Rechtliche Beurteilung
[7] Die außerordentliche Revision ist nicht zulässig.
[8] 1.1. Angebliche Verfahrensmängel erster Instanz, die vom Berufungsgericht nicht als solche anerkannt worden sind, können in der Revision nicht neuerlich geltend gemacht werden (RS0042963). Ob ein in der Berufung behaupteter Verfahrensmangel vom Berufungsgericht zu Recht verneint wurde, ist vom Revisionsgericht auch in Sozialrechtssachen nicht mehr zu prüfen (RS0043061). Diese Grundsätze gelten nur dann nicht, wenn eine Mängelrüge infolge unrichtiger Anwendung von Verfahrensvorschriften unerledigt blieb, oder wenn das Berufungsgericht einen gerügten Mangel erster Instanz mit einer aktenwidrigen oder rechtlich unhaltbaren Begründung verneinte.
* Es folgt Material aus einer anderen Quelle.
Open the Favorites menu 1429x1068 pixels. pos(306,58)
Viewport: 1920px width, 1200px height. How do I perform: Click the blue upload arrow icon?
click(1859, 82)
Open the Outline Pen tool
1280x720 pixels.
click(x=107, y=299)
[9] 1.2. Das Berufungsgericht ging auf die in der Berufung behaupteten Verfahrensmängel erster Instanz ein und verneinte sie mit der Begründung, dass sich der Pflegebedarf aus dem eingeholten Sachverständigengutachten ergebe und das Erstgericht nicht gehalten gewesen sei, der Sachverständigen einzelne Angaben der – bereits bei der Gutachtenserörterung rechtsanwaltlich vertretenen – Klägerin bei der anstaltsärztlichen Untersuchung vorzuhalten. Davon, dass sich das Berufungsgericht mit der in der Berufung enthaltenen Verfahrensrüge der Klägerin nicht auseinandersetzte, kann somit keine Rede sein. Der Grundsatz der Unanfechtbarkeit vom Berufungsgericht verneinter Verfahrensmängel kann auch nicht mit der Behauptung umgangen werden, das Berufungsverfahren sei deshalb mangelhaft geblieben, weil das Berufungsgericht die Mängelrüge mit einer von der Klägerin nicht geteilten Begründung verworfen habe (RS0042963 [T58]; RS0043061 [T18]).
[10] 2.1. Die Entscheidung des Rechtsmittelgerichts über eine Beweisrüge ist dann mängelfrei, wenn es sich mit dieser befasst, die Beweiswürdigung des Erstgerichts überprüft sowie nachvollziehbare Überlegungen dazu angestellt und in seiner Entscheidung festgehalten hat (RS0043150; RS0043268). Der Oberste Gerichtshof ist ausschließlich als Rechtsinstanz zur Überprüfung von Rechtsfragen tätig (RS0123663). Eine mangelhafte oder unzureichende Beweiswürdigung kann im Revisionsverfahren grundsätzlich nicht angefochten werden.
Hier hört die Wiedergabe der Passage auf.